Quatre-vingt-un Chapitres sur l’esprit et les passions/Livre VII/Chapitre 2

CHAPITRE II

DE LA POLITESSE


On s’étonne quelquefois que les barbares soient attachés aux formes de la politesse cérémonieuse ; mais cela ne prouve point qu’ils n’aient pas d’impulsions brutales, au contraire. La paix armée n’est jamais maintenue que si cette dangereuse puissance d’exprimer est réglée jusqu’au détail ; car même ce qui n’a point de sens est déjà une menace, et vaut l’insulte ; de là cette politesse du diplomate semblable à celle du barbare. Trouvant ici la politesse à sa source, j’observe qu’elle consiste moins à cacher une pensée ou une intention qu’à régler les gestes et les mouvements de physionomie qui signifient sans qu’on le veuille, et sans qu’on sache même quoi. Il faut remarquer aussi que la défiance à l’égard de soi et la lutte contre ces réactions naturelles des muscles donneraient une très mauvaise politesse, car cette lutte se traduit aussi par des signes, comme raideur et rougeur, où chacun sait deviner la dissimulation, ce qui n’éveille pas moins les passions que ne ferait une insulte en forme. La politesse est donc comme une gymnastique de l’expression, qui conduit à ne faire jamais comprendre que ce que l’on veut. La politesse varie d’une société à l’autre comme le langage ; mais le calme et la mesure sont politesse en tous pays.

Il est à remarquer que politesse n’est pas bienveillance. On peut être désagréable ou méchant sans être impoli ; il est même impossible que l’on soit impoli volontairement. L’impolitesse consiste à être méchant, en effet, sans l’avoir voulu, comme aussi à exprimer plus d’amitié qu’on ne veut, quoique cela soit plus rare. On appelle énergiquement savoir-vivre l’ensemble de ce qu’il faut savoir, outre cette possession de soi, pour ne blesser ni embarrasser personne sans le vouloir. Seulement, comme il est rare que l’on sache tout ce qu’il faudrait, on arrive à ne plus rien dire de neuf. Le langage y gagne en clarté et pureté, mais aussi chacun récite les mêmes choses et l’ennui vient. Les ambitions puissantes et les passions de l’amour, qui font supporter cet ennui-là, redoublent l’attention aux signes, et créent une manière de dire ou de faire entendre qui donne du prix à l’intonation mesurée et même à l’ordre des mots. La musique offre ce même caractère, de plaire en même temps par des modulations réglées et d’usage, qui donnent d’abord la sécurité, et par des surprises aussi, mais qui ne rompent point la règle. La poésie sous ce rapport ressemble à la musique ; mais l’une et l’autre ont leur origine dans les cérémonies, dont l’objet est plus étendu que de régler les plaisirs de la société. On peut en dire autant du théâtre, qui n’est, à bien regarder, que la cérémonie même, mais qui se plie toujours plus ou moins aux règles de la conversation élégante. Le mouvement des passions est alors deviné par les changements mesurés que permet le rythme, comme le corps par les plis du vêtement. Et comme les passions se nourrissent à deviner, on voit que les plaisirs de la société polie vont à transformer les émotions en passions. Mais le remède est pire que le mal. La timidité, qui est le mal des salons, surtout dans la jeunesse, ne porte que trop à estimer au delà du permis la puissance des autres sur soi.

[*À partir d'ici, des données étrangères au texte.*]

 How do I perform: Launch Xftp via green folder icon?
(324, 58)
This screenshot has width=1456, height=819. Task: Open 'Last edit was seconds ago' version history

La coutume du duel tient le milieu entre les politesses et les cérémonies. Elle est peut-être le plus parfait exemple de cette sagesse d’usage qui pense, non sans raison, avoir fait beaucoup contre les passions lorsqu’elle en a réglé les effets. La colère virile, qui est la plus redoutable des passions, est nécessairement refroidie par l’isolement, par le délai, par les règles du combat enfin, qui retiennent l’attention ; sans compter qu’il est très sage de remettre une querelle aux soins d’avocats de bonne foi, qui ne s’échauffent point dans l’affaire. Même la publicité que l’on donne soit à l’arrangement, soit au combat, est bonne tout au moins à arrêter les mauvais bruits et les récits déformés. Les guerres, qui n’ont jamais de causes plus solides que les duels, seraient moins à redouter si le rôle du témoin ou négociateur était mieux compris. Mais ici les témoins veulent faire les braves aussi. Le mal vient de ce que l’on croit que les nations n’en viendront plus à se battre parce qu’elles sont trop familières et rapprochées. Voilà une belle raison, quand on voit que la plus intime familiarité entre deux êtres ne peut guère conserver la paix sans quelque contrainte de politesse. Il le faut pourtant, car à dire tout ce qu’on pense on dit plus qu’on ne pense.